Typically, the company that made the sealed unit will put a sticker INSIDE the sealed unit, either on the aluminum spacer or on an inside surface of the glass so that it can't be tampered with.  The sticker will identify the company that made the sealed unit so they can check right away if it's one of theirs.  And, they won't give you a new one unless you can prove that it's still under warranty.  (Maybe the purchase agreement on your house if you bought it new would prove the approximate date of manufacture.  And, if you're not the original owner, they're likely going to say that the warranty is for the original purchaser, and doesn't extend to anyone who subsequently buys the property.
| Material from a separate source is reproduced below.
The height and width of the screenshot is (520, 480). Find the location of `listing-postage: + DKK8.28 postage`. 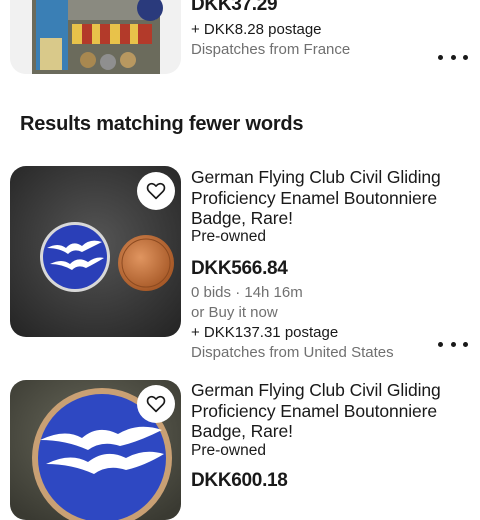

Also, the builder may have said that the windows have a "lifetime warranty", but that is very ambiguous wording.  The "lifetime warranty" probably applies to manufacturing defects.  That is, over the life of the window, if the window is found to have been manufactured incorrectly, they'll either fix the problem or offer you a cash settlement if they can't fix it.  Or, it could be a PRORATED warranty, just like tires have on them.  That is, the warranty may be for 10 years on a tire, but each year the amount the manufacturer will pay diminishes to account for wear on the tire.  If your tire has a blow out in the 9th year, the manufacturer might only pay out $20 per tire (if they originally cost $200 each).

NO window manufacturer is going to offer a lifetime warranty on it's sealed units.  That's cuz no sealed unit is going to last forever.  You can expect to have seals around the sealed unit to start leaking any time after about 10 to 15 years.  Lots of windows will go 60 years without having the seals leak, but no one is ever going to guarantee them for that long.  They typically guarantee them for 10 or 15 typically, but a lifetime guarantee on the sealed unit would be foolish on the part of the window company because eventually, all of those sealed units are going to leak and need to be replaced.
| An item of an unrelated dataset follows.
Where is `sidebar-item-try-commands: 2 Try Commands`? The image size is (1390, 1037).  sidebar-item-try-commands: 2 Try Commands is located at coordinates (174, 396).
What I'd suggest you do is measure the window and phone around to the places in your area that make sealed units to get cost estimates to make up a new one.  Your measurement doesn't need to be accurate as the place that quotes you the least for your measurements will also quote the least for the actual size of the sealed unit you bring down to them.  (And, while you have each company on the phone, run the idea of a lifetime warranty on the "window", and see if they agree that warranty would also cover the sealed unit against leakage.  They will unanimously agree it wouldn't, and would probably refer to manufacturing defects (which are typically found in the first day or two after installation)).

For a triple glazed dual argon filled sealed unit with two low-e coatings, I got quoted prices ranging from $13 to $29 per square foot here in Winnipeg about a month ago.  That's quite a wide range.  I ended up going with a company that makes sealed units for other window companies here in Winnipeg.
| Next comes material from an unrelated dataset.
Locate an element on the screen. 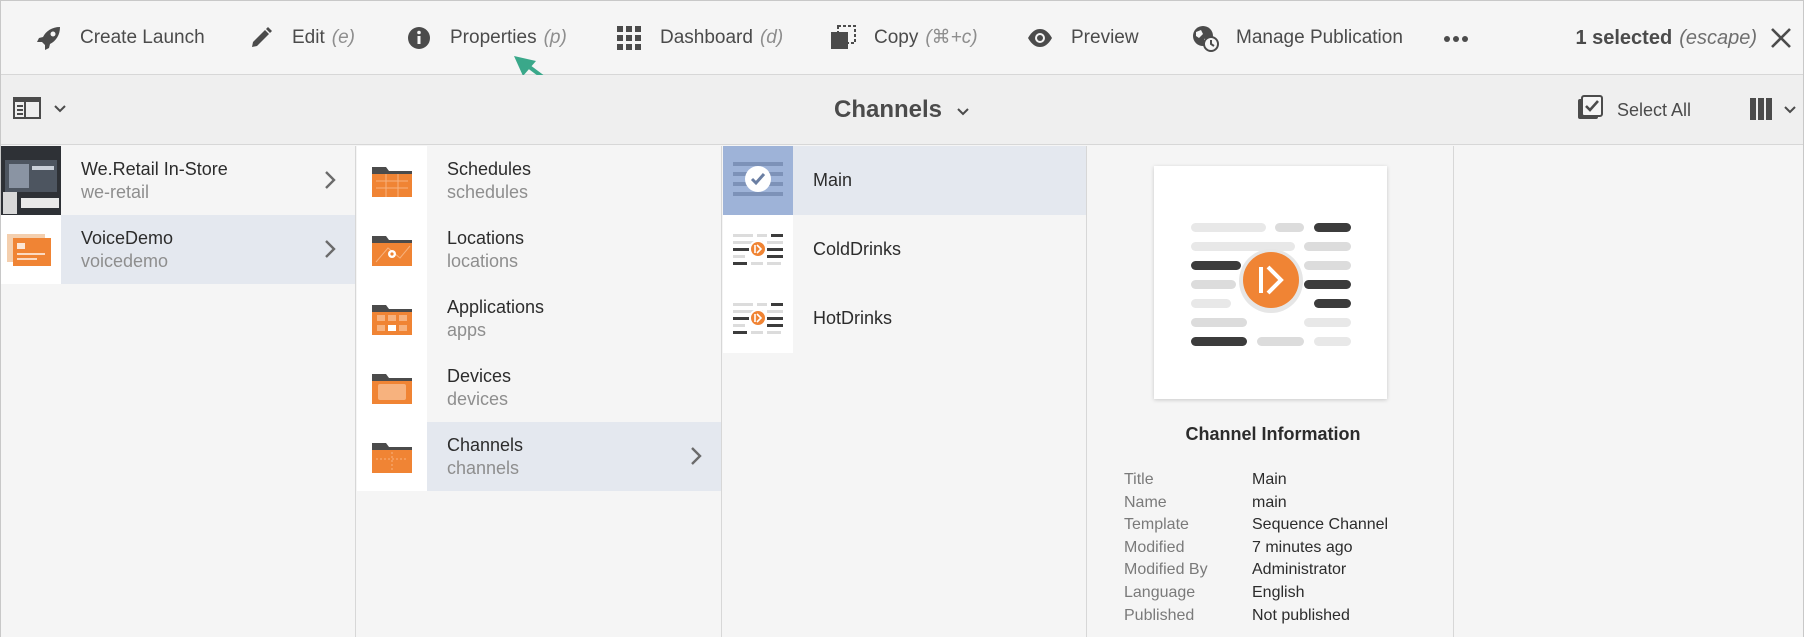  page-title: Channels is located at coordinates (902, 110).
It's not at all hard to take the sealed units out of modern PVC window frames, and all you need is something called a bee keeper's bar.  You can buy these in any hardware store, and they're typically called "lever scraper bars".  However, if you look under "Apiary supplies" or "Beekeeper's Supplies" in your yellow pages, the places listed there will sell these bars in different sizes and styles, depending on the kind of honeycombs the beekeeper has.  They're made for scraping the wax and honey off the honey comb.







If you can't find the window manufacturer's name anywhere, and are forced to replace the windows at your own expense, then you can use the above tool to remove PVC window stop moldings that are typically used to hold the sealed unit into the frame.  If you take one of them out, look for a sticker on the outside of the sealed unit that might identify the manufacturer.  Actually, it's best to take the leaking sealed unit down to the place that's going to make a new one so that they can be sure to make it to the same dimensions as the old one.  The last thing you need now is a dispute over what dimensions you stated over the phone.  If the company has the old sealed unit, they'll make it the same, and there won't be any dispute over what size it SHOULD have been.


----------